» SET EXERCISE
List every line of the data below that contains the string "Viewport". Match the case exactly.

Rows showing where targets appear
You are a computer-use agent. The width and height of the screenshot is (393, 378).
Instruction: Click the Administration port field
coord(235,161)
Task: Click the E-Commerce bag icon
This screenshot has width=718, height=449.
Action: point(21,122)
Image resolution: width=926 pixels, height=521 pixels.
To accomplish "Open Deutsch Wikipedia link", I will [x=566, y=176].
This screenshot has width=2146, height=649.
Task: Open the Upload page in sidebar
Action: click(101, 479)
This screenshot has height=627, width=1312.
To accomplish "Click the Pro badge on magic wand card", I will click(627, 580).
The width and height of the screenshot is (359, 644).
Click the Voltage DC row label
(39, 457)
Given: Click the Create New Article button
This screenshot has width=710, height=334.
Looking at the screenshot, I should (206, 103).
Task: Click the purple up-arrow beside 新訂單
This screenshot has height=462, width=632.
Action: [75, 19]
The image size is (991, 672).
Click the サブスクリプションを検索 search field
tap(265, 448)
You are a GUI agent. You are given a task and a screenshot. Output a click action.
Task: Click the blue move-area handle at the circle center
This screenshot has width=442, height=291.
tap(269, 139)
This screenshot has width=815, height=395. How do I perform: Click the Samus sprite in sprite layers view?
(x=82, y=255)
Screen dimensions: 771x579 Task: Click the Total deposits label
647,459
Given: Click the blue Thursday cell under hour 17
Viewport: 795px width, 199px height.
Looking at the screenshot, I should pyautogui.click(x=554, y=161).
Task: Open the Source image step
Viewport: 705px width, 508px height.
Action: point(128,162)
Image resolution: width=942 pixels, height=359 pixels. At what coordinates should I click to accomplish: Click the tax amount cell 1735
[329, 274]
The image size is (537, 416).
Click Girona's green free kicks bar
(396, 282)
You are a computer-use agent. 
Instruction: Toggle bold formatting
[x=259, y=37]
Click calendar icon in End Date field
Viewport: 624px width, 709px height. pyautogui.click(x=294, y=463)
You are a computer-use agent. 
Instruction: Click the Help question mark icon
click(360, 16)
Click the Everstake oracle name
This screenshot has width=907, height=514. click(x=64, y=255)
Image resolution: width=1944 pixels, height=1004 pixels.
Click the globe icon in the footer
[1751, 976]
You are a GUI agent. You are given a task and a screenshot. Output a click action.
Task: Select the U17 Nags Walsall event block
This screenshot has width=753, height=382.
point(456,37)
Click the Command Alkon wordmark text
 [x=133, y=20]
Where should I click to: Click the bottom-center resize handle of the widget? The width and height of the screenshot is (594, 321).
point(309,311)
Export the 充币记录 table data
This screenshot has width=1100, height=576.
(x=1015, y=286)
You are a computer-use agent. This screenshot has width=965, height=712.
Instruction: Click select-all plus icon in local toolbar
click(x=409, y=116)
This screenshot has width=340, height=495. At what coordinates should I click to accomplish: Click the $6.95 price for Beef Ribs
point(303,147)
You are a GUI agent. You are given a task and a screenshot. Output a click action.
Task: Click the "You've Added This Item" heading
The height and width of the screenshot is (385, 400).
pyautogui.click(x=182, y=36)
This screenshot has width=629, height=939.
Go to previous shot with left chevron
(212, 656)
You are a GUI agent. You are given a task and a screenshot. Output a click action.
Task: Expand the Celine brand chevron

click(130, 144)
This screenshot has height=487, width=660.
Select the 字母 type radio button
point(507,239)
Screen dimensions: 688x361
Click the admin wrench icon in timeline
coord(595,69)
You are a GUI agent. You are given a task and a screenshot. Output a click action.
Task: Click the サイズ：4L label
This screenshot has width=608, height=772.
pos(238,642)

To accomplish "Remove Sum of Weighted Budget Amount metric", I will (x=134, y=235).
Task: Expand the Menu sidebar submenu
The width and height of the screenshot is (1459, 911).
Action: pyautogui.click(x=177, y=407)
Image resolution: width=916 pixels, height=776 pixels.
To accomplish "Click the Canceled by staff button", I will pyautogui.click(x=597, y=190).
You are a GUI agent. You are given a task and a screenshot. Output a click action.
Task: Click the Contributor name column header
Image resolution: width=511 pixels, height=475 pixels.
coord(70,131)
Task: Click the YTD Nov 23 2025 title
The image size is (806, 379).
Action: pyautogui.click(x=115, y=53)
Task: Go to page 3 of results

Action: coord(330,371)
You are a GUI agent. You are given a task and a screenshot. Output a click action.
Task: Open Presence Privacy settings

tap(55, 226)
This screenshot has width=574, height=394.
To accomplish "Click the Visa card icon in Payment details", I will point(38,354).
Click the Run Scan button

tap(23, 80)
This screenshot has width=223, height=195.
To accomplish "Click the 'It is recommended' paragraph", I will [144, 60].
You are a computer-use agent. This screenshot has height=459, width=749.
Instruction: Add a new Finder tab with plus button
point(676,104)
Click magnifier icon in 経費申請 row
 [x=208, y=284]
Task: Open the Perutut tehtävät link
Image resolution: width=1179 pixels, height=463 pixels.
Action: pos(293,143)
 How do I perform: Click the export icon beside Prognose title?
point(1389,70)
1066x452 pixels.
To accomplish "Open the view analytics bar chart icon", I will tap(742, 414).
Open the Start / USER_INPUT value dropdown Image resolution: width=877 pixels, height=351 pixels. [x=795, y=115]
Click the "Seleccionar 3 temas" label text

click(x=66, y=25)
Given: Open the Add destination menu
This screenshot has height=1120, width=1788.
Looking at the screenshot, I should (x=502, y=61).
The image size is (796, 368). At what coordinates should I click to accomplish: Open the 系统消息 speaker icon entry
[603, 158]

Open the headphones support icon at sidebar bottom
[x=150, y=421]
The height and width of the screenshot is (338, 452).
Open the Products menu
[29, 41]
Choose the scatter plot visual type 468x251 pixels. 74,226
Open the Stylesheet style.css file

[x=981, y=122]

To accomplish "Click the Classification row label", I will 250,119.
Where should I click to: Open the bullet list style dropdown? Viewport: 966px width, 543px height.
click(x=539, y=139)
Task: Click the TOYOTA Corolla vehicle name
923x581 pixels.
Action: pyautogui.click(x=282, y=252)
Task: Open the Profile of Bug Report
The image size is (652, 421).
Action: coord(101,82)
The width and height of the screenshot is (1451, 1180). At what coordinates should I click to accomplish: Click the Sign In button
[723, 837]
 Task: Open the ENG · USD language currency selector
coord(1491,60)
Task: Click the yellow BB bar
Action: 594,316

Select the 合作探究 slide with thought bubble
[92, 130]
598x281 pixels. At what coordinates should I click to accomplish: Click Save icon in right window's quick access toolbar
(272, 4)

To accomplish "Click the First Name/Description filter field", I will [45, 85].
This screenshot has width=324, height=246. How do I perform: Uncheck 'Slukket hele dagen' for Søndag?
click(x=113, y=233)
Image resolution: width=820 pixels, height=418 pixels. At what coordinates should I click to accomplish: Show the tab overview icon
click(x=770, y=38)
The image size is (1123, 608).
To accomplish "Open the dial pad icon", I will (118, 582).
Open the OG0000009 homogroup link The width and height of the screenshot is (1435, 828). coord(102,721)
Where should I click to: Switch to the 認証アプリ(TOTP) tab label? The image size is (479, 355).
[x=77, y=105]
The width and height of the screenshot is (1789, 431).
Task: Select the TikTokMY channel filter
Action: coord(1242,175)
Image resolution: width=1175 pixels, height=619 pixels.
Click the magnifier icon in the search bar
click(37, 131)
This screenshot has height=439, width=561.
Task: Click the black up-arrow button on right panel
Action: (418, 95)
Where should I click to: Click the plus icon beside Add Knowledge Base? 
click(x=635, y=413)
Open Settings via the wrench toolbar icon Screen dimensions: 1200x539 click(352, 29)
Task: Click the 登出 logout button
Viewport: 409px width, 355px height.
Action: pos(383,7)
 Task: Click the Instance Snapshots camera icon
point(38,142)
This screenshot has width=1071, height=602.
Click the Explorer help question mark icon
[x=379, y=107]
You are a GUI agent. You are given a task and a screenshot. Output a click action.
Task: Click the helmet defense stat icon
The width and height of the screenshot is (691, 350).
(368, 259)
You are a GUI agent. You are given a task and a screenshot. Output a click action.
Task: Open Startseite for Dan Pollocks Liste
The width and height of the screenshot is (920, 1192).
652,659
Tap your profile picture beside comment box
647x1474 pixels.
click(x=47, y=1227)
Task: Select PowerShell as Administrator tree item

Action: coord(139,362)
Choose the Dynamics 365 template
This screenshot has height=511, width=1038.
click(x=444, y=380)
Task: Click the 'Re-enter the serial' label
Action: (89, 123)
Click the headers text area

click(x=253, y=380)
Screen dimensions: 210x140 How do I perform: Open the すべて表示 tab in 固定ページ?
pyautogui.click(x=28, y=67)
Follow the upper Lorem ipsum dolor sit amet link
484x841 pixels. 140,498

» WRITTEN REPLY
Viewport: 795px width, 199px height.
Viewport: 705px width, 508px height.
Viewport: 624px width, 709px height. pyautogui.click(x=294, y=463)
Where should I click to: Open the bullet list style dropdown? Viewport: 966px width, 543px height.
Viewport: 409px width, 355px height.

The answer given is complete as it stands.